In parental cells, combining IV#6 and paclitaxel, resulted in a slightly higher effect on cell death than the control (p = 0.04, 2-way Anova, n = 3) (Fig. 8B left). In resistant A549 cells, combining 20µM IV#6 and 100nM paclitaxel, significantly and substantially increased cell death, versus the control conditions (p = 0.02, 2way Anova, n = 3) and the 100nM paclitaxel single-therapy (p = 0.04, 2-way Anova, n = 3) (Fig. 8B right). This result indicated that inhibition of YAP by the IV#6compound under 3D chip culture conditions, at least partly restored paclitaxel chemo-sensitivity in resistant cells, supporting the YAP-TEAD pathway's role in paclitaxel resistance of A549 lung cancer cells.

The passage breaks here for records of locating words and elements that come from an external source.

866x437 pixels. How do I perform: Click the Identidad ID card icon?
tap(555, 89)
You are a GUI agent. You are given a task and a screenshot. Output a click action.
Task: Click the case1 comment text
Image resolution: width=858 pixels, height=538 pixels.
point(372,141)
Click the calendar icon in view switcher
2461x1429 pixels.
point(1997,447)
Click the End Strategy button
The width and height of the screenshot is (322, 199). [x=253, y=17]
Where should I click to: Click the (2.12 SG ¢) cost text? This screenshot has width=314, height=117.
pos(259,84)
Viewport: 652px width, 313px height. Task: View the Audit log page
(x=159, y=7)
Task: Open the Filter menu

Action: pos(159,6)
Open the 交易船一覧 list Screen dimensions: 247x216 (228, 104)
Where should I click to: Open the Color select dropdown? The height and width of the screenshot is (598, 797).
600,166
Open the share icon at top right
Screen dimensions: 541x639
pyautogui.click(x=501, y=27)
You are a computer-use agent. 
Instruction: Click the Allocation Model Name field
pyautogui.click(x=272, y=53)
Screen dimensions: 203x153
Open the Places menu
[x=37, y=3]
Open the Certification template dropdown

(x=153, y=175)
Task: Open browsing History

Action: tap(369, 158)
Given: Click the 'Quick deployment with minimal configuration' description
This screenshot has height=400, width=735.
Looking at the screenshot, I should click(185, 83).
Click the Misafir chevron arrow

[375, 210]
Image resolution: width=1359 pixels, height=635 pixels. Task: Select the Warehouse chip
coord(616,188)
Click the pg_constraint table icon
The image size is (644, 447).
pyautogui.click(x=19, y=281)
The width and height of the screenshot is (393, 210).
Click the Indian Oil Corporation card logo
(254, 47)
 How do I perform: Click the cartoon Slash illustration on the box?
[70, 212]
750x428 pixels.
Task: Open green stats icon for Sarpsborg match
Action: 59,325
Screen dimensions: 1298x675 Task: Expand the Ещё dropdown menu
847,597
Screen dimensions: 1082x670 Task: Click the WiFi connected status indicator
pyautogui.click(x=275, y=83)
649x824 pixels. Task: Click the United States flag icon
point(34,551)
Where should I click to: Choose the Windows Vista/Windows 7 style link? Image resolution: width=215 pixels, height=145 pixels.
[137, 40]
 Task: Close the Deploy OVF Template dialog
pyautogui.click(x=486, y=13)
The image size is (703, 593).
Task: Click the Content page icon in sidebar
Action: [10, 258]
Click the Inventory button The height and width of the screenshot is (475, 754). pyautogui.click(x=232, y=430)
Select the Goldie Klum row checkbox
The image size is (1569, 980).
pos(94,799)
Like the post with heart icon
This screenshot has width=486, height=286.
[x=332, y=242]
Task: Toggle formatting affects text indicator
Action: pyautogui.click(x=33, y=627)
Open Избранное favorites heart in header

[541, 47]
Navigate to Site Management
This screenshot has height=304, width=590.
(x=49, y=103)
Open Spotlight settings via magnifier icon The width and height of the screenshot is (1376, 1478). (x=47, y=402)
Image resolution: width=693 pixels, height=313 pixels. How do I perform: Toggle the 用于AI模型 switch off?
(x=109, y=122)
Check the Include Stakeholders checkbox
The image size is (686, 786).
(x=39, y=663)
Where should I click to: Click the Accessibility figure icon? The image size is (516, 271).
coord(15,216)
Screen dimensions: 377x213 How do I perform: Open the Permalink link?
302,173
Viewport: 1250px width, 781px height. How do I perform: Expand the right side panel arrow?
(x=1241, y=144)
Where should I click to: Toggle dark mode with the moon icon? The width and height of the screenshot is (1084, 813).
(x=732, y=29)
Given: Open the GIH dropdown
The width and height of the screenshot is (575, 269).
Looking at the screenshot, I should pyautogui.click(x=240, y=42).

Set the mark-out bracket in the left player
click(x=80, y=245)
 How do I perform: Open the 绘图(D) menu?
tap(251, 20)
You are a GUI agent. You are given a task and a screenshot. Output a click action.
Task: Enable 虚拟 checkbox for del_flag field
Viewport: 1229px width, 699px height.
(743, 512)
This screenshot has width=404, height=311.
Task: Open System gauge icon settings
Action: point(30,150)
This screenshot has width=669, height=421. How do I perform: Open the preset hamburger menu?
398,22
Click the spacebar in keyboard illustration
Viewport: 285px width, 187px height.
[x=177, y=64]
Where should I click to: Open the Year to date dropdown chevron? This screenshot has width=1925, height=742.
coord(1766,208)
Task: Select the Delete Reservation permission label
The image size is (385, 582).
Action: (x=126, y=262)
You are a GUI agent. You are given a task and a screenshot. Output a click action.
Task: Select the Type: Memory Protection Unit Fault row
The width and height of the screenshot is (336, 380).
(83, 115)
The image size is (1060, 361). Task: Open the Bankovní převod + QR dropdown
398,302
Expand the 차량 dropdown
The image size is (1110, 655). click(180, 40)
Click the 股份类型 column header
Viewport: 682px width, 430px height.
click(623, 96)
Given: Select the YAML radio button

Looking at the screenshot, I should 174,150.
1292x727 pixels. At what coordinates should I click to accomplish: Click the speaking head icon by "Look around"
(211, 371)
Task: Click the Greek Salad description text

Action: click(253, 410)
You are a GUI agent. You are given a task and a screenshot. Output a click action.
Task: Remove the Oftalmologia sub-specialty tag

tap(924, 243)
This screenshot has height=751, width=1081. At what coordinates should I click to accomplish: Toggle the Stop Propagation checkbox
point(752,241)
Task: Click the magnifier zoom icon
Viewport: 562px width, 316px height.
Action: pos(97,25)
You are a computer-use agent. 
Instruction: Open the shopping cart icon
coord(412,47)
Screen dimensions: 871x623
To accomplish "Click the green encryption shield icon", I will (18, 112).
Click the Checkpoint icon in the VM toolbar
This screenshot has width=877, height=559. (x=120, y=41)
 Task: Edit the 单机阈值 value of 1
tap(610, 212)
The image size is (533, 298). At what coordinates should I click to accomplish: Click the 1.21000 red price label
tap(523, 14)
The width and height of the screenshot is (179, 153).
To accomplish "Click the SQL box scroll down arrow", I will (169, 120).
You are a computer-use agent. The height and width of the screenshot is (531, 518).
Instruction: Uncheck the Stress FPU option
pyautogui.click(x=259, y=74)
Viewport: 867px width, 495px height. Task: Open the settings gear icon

We additionally studied the compound effect in combination with paclitaxel on cancer cells from fresh tumors, from lung cancer patients operated on at Bichat Hospital, providing herein the example of a 70-year-old smoker, who underwent right upper lobectomy for a 10% PD-L1-expressing lung adenocarcinoma, without molecular addictive driver alteration. For this experiment, we used DRAQ7 as a fluorescence general death-induced marker to monitor all-cause cell death. To this end we manually counted dying cells as a function of time. Figure 8C illustrates the cell death rate per 10 hours (left panel), and the cumulative cell death rate (right panel), over 48 hours. The anti-YAP/TEAD compound alone was not toxic at 5 and 10µM in this experiment (red and magenta curves), while adding paclitaxel alone (200 nM, green curve) led to cell death, as expected. Combining paclitaxel and 10µM IV#6 (but not 5µM), thus likely induced a higher effect with a significantly greater increase in cell death versus paclitaxel alone. Such preliminary data actually indicated that patient-derived tumor-on chips consisted of an efficient strategy to investigate chemotherapy combinations with YAP inhibitors, and to address the complexity of patient response heterogeneity.